Arribas-Gil Ana
Universidad Carlos III de Madrid.
Stat Appl Genet Mol Biol. 2010;9:Article 10. doi: 10.2202/1544-6115.1510. Epub 2010 Jan 26.
In this work we deal with parameter estimation in a latent variable model, namely the multiple-hidden i.i.d. model, which is derived from multiple alignment algorithms. We first provide a rigorous formalism for the homology structure of k sequences related by a star-shaped phylogenetic tree in the context of multiple alignment based on indel evolution models. We discuss possible definitions of likelihoods and compare them to the criterion used in multiple alignment algorithms.
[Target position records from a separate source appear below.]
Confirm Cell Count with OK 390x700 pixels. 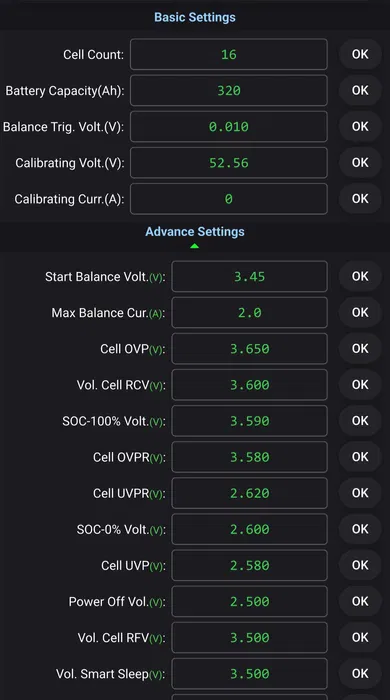(360, 54)
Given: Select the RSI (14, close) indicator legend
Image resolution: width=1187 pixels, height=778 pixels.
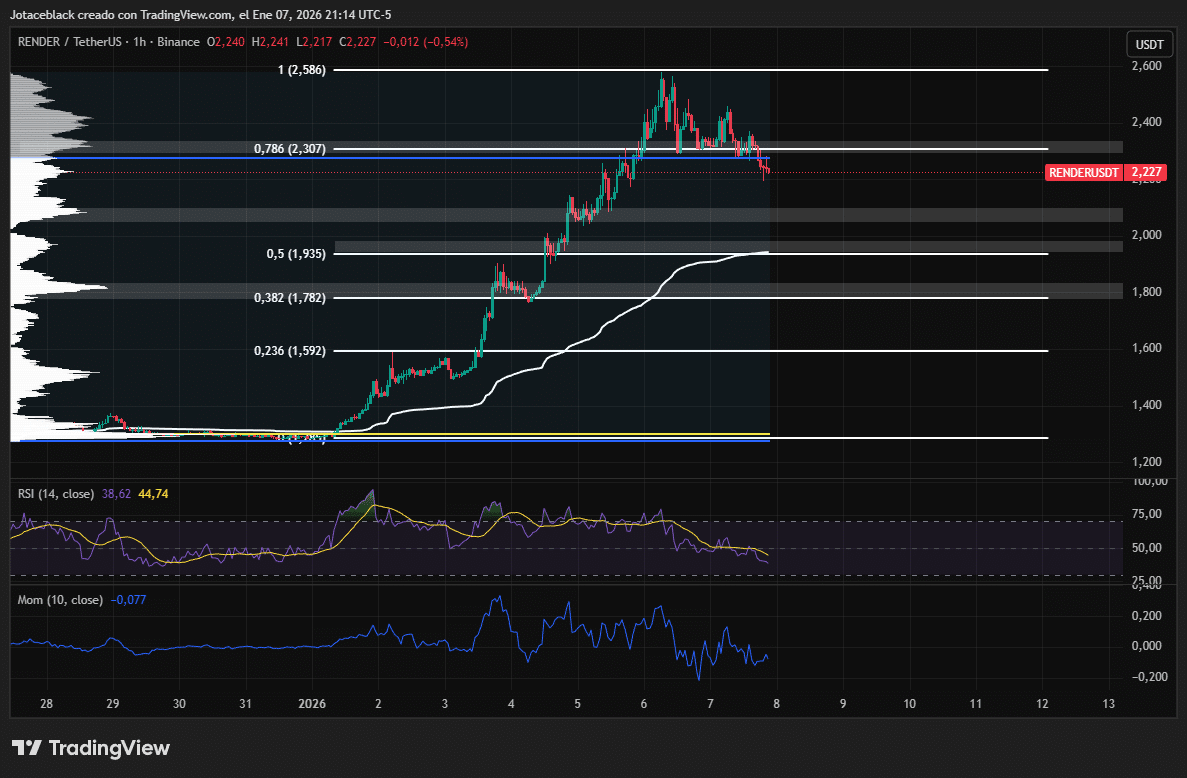Looking at the screenshot, I should tap(56, 493).
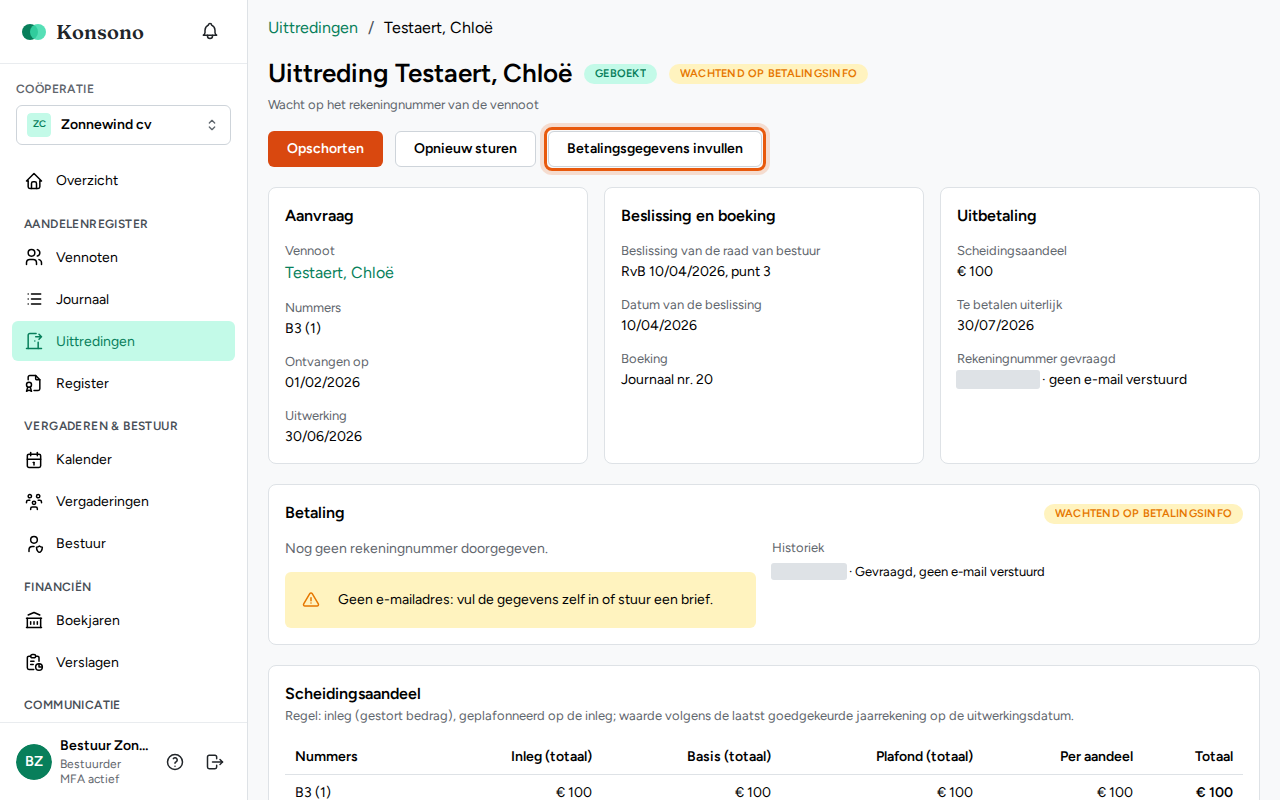Click the Konsono logo
Image resolution: width=1280 pixels, height=800 pixels.
(x=83, y=32)
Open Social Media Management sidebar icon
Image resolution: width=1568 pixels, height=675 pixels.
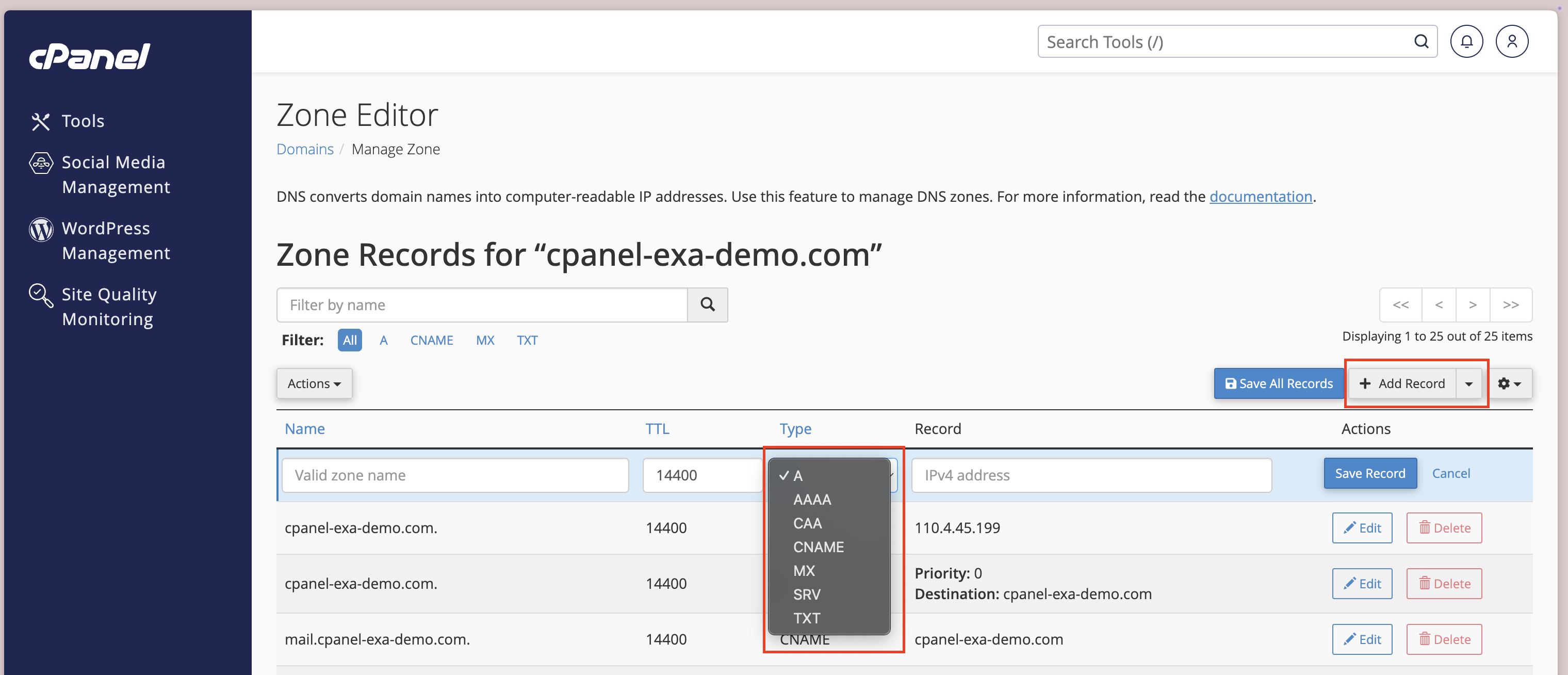(41, 163)
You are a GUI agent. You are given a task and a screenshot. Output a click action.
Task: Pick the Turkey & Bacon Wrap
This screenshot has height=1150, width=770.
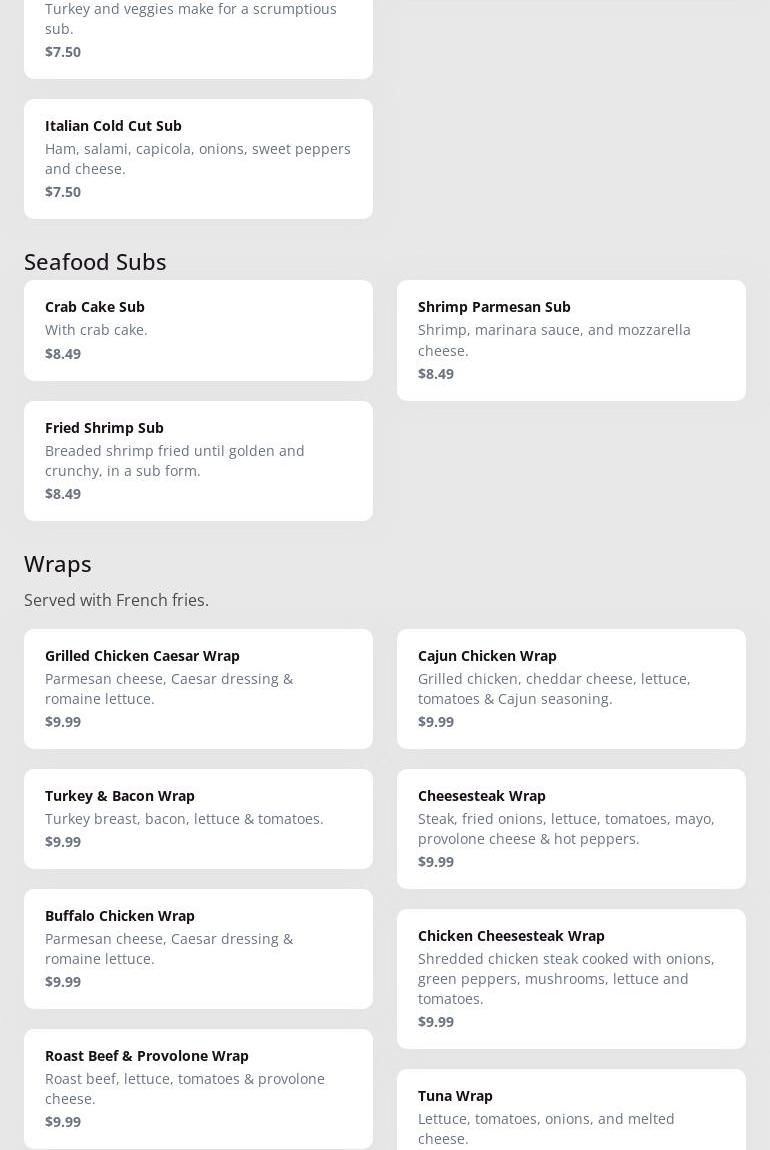click(x=198, y=818)
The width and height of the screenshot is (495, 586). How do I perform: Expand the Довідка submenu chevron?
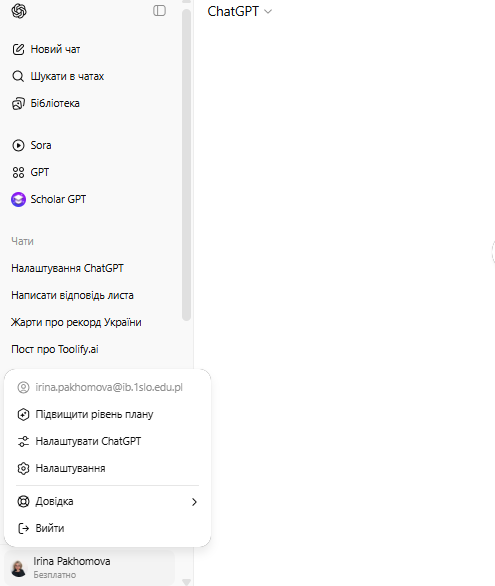[194, 502]
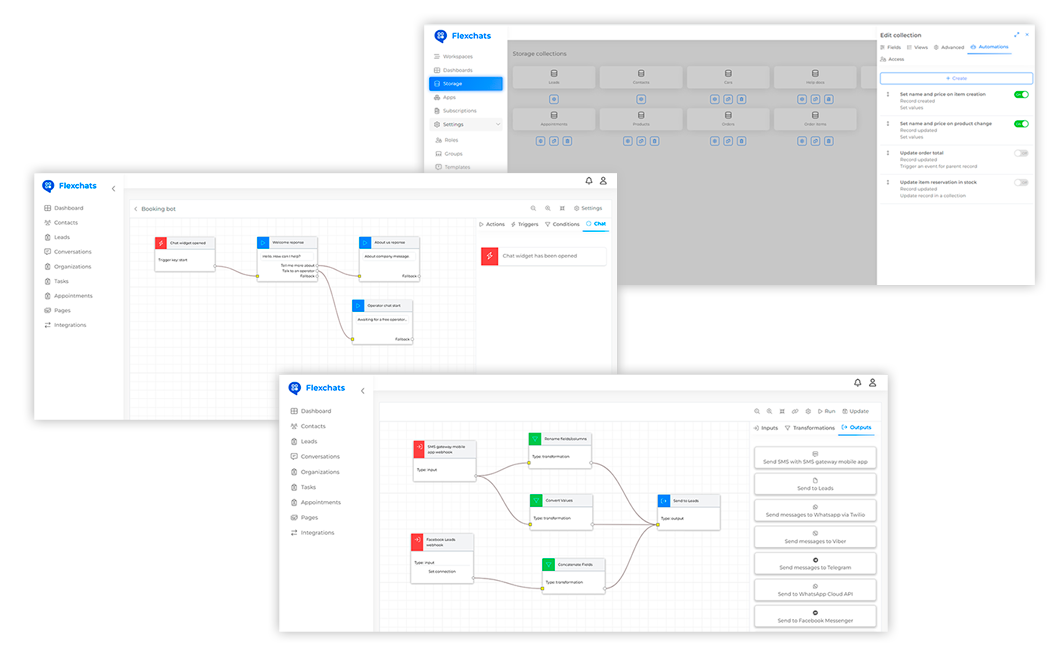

Existence of two different Information divergence rates is established and a divergence property is shown under additional assumptions. This would yield consistency for the parameter in parametrization schemes for which the divergence property holds. We finally extend the definition of the multiple-hidden i.i.d. model and the results obtained to the case in which the sequences are related by an arbitrary phylogenetic tree. Simulations illustrate different cases which are not covered by our results.
在这项工作中,我们处理潜变量模型中的参数估计问题,即多重隐藏独立同分布模型,该模型源自多重比对算法。我们首先基于插入缺失进化模型,在多重比对的背景下,为通过星状系统发育树相关联的k个序列的同源结构提供了一种严格的形式体系。我们讨论了似然性的可能定义,并将它们与多重比对算法中使用的标准进行比较。确立了两种不同信息散度率的存在性,并在附加假设下展示了一种散度性质。对于具有散度性质的参数化方案,这将产生参数的一致性。我们最终将多重隐藏独立同分布模型的定义以及所获得的结果扩展到序列由任意系统发育树相关联的情况。模拟说明了我们的结果未涵盖的不同情况。